Textauszug -
Doch bei der anschließenden Befragung zeigten die Teilnehmer sehr geringe Einsicht in die psychologische Wirkung der Tabletten und führten die Veränderung ihres Schlafmusters stattdessen auf äußere Faktoren zurück, wie zum Beispiel auf ihr Abschneiden bei einer Prüfung oder auf Probleme mit der Freundin.
Nisbett und Wilson gelangten zu dem Schluss, dass es wenig Sinn hatte, Untersuchungsteilnehmer aufzufordern, ihre eigenen kognitiven Prozesse zu erklären. Trotz der vielen sorgfältigen Beobachtungen der Anhänger der Introspektion ist festzustellen, dass wir erstaunlich wenig wissen, wie unser eigener Geist tatsächlich funktioniert.
Es ist ein schwüler Julitag in Berlin, und Lara überlegt sich, ob sie noch ein Bier trinken soll.

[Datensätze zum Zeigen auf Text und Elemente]
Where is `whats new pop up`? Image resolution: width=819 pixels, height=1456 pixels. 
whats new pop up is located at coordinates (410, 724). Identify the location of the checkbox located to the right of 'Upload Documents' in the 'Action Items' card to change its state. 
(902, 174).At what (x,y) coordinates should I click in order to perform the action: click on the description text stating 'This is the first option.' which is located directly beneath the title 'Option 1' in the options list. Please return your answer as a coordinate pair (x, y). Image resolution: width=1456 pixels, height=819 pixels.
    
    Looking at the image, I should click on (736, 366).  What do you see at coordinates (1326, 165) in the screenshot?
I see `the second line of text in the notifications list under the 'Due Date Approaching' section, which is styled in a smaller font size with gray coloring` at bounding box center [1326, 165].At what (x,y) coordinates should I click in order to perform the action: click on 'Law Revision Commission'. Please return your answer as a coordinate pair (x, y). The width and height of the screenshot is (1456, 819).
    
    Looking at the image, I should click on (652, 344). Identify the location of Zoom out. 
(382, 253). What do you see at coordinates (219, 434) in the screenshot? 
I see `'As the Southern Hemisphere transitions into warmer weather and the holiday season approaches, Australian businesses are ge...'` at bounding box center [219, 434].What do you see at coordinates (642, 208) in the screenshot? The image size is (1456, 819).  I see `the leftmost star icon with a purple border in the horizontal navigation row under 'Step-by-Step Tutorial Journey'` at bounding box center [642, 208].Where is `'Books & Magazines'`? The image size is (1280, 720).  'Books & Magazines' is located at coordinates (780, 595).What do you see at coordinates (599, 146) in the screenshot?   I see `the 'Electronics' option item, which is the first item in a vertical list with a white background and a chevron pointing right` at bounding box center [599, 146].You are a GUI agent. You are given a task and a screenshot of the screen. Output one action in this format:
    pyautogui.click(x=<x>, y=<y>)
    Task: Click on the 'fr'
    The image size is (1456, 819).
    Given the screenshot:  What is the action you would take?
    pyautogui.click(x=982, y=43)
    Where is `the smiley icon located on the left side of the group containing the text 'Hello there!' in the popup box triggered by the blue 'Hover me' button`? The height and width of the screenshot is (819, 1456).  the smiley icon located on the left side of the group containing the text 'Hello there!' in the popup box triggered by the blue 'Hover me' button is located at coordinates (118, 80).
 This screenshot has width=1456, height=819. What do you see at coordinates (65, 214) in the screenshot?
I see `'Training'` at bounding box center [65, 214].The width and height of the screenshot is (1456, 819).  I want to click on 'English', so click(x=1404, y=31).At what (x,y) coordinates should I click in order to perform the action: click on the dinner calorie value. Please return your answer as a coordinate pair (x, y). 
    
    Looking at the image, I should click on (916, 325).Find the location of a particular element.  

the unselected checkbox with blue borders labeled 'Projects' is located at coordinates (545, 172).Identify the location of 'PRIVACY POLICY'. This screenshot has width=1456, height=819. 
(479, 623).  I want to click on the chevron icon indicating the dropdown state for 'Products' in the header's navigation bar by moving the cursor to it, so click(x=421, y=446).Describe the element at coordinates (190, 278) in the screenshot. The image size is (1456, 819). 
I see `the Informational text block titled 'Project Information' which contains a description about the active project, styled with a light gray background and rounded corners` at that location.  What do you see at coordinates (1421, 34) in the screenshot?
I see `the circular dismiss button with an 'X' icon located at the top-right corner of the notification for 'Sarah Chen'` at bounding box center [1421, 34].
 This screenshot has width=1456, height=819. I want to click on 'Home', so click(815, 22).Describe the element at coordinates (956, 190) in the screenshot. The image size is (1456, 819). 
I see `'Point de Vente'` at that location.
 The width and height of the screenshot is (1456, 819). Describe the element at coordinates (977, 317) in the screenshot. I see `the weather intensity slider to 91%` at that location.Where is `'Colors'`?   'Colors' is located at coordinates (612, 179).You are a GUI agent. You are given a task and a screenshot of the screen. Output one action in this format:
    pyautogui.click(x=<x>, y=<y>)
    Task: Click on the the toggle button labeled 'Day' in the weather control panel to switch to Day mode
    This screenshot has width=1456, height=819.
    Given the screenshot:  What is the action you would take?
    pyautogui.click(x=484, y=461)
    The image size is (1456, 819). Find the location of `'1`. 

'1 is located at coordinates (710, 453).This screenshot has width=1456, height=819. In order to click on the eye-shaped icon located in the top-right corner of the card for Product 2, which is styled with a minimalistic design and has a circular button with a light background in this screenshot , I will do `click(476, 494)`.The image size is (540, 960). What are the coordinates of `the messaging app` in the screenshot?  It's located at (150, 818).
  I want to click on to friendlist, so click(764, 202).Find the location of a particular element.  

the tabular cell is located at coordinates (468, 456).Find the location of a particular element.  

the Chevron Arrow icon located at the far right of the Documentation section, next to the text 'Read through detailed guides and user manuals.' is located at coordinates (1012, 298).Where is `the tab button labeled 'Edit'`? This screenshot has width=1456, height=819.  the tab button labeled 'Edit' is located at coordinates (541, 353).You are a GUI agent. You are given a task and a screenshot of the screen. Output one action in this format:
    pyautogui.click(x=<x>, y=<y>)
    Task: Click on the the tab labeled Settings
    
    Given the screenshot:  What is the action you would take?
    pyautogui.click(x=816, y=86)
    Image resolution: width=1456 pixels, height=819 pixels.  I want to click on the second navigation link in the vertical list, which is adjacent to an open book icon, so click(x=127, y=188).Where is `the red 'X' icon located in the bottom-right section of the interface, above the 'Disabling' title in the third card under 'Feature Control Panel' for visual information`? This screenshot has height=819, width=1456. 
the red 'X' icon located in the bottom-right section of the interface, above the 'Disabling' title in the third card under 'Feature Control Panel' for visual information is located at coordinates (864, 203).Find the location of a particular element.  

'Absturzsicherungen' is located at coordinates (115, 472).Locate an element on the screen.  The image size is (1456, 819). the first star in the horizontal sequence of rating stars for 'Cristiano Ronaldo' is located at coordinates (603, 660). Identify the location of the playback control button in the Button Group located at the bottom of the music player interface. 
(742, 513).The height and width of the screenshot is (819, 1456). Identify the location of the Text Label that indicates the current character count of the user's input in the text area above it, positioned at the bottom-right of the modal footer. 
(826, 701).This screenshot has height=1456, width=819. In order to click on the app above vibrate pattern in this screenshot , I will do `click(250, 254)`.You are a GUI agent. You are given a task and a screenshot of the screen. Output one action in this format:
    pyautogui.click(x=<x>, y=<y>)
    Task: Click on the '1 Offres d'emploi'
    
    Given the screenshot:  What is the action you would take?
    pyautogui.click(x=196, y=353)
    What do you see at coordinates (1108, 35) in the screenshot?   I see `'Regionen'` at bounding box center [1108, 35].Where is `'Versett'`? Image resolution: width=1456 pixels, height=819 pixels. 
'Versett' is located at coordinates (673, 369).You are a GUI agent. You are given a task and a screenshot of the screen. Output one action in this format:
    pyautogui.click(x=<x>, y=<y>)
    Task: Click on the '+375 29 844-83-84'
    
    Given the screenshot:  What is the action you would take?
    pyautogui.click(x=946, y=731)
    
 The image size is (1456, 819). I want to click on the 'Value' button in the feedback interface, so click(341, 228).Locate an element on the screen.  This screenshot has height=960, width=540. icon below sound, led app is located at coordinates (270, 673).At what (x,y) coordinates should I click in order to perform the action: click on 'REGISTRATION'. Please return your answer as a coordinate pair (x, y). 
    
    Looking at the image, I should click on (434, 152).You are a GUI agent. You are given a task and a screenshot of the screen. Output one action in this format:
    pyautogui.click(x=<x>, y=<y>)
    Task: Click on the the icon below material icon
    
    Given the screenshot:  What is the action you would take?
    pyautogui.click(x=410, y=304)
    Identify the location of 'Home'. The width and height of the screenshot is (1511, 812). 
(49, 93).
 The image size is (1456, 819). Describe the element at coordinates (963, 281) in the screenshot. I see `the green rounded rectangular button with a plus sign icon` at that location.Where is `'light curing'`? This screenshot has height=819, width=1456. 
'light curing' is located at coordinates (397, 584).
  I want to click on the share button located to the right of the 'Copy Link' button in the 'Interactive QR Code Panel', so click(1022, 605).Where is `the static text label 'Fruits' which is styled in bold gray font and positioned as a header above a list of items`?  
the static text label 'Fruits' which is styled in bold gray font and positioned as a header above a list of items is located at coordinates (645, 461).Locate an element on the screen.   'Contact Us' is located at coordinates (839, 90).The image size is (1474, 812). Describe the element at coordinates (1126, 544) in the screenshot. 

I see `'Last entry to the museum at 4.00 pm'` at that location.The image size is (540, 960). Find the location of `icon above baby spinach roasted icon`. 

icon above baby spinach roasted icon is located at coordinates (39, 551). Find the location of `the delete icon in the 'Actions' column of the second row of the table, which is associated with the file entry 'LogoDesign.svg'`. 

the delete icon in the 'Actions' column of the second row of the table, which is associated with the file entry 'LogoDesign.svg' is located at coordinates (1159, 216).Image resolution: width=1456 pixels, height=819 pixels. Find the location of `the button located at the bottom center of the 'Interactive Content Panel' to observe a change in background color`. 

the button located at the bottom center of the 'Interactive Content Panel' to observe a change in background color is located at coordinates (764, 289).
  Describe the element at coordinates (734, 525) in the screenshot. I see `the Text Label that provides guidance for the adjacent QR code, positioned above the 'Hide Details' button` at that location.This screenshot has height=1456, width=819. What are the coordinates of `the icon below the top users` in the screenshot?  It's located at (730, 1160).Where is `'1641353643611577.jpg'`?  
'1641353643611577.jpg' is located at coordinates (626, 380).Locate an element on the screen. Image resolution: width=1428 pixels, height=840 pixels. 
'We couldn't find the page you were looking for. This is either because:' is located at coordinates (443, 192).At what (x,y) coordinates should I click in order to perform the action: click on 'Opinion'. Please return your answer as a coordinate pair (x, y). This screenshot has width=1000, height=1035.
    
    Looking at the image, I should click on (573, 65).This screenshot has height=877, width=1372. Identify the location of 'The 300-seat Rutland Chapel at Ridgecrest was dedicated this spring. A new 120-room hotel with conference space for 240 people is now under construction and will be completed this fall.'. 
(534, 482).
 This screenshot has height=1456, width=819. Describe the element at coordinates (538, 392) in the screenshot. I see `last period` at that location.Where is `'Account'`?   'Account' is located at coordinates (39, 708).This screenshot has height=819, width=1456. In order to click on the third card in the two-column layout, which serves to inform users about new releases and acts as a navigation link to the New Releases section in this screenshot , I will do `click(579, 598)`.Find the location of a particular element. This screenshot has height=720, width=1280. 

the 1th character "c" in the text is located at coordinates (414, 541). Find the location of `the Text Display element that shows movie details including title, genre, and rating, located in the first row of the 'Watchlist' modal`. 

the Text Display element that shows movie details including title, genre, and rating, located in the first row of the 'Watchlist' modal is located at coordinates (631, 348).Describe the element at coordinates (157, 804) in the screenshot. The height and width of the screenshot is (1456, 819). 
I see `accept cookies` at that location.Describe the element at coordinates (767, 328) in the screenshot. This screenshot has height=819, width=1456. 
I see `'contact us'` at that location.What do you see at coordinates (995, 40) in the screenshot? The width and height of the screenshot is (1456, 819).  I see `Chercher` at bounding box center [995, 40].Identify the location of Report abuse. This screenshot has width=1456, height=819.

Aufgaben -
1. Wie lässt sich der Textauszug über Introspektion in drei Sätzen zusammenfassen?
2. Wie könnte es im Textauszug über Introspektion weitergehen? Setze ihn nach dem Satz über Lara und das Bier fort.

Lösungen -
1. Nach einem Versuch mit Tabletten zeigten die Teilnehmer kaum Einsicht in deren psychologische Wirkung und führten ihr verändertes Schlafmuster auf äußere Faktoren wie eine Prüfung oder Probleme mit der Freundin zurück. Nisbett und Wilson schlossen daraus, dass es wenig Sinn hatte, Untersuchungsteilnehmer ihre eigenen kognitiven Prozesse erklären zu lassen, und trotz vieler sorgfältiger Beobachtungen der Anhänger der Introspektion wissen wir erstaunlich wenig darüber, wie unser Geist tatsächlich funktioniert. An einem schwülen Julitag in Berlin überlegt Lara, ob sie noch ein Bier trinken soll.

2.
»Ich stellte die leere Flasche ab, und es war, als würde ich denken: Will ich noch eines? Ich bin mir ziemlich sicher, dass ich diese Wörter dachte. Und in diesem Moment war der Piepston zu hören.«
Lara ist eine junge Amerikanerin chinesischer Abstammung aus Los Angeles, die ein Studienjahr in Berlin absolviert. Sie nimmt an einem Experiment teil, für das sie ein kleines Gerät an ihrer Kleidung befestigt bei sich trägt (etwa von der Größe einer Tonkassette). In Zufallsintervallen schaltet sich das Gerät ein und gibt durch einen Ohrstecker ein piepsendes Geräusch ab. Das ist für sie das Signal, darauf zu achten, welche Erfahrung sie in dem Augenblick unmittelbar vor dem Piepsen gemacht hat. Dann muss sie sich in irgendeiner Form, die ihr günstig erscheint, auf einem ihr zu diesem Zweck ausgehändigten Notepad Notizen über den Augenblick der Erfahrung machen. Das tut sie, bis sie Notizen über sechs Signaltöne und sechs Momente der Wahrnehmung gesammelt hat, dann darf sie den Ohrstecker herausnehmen und weglegen.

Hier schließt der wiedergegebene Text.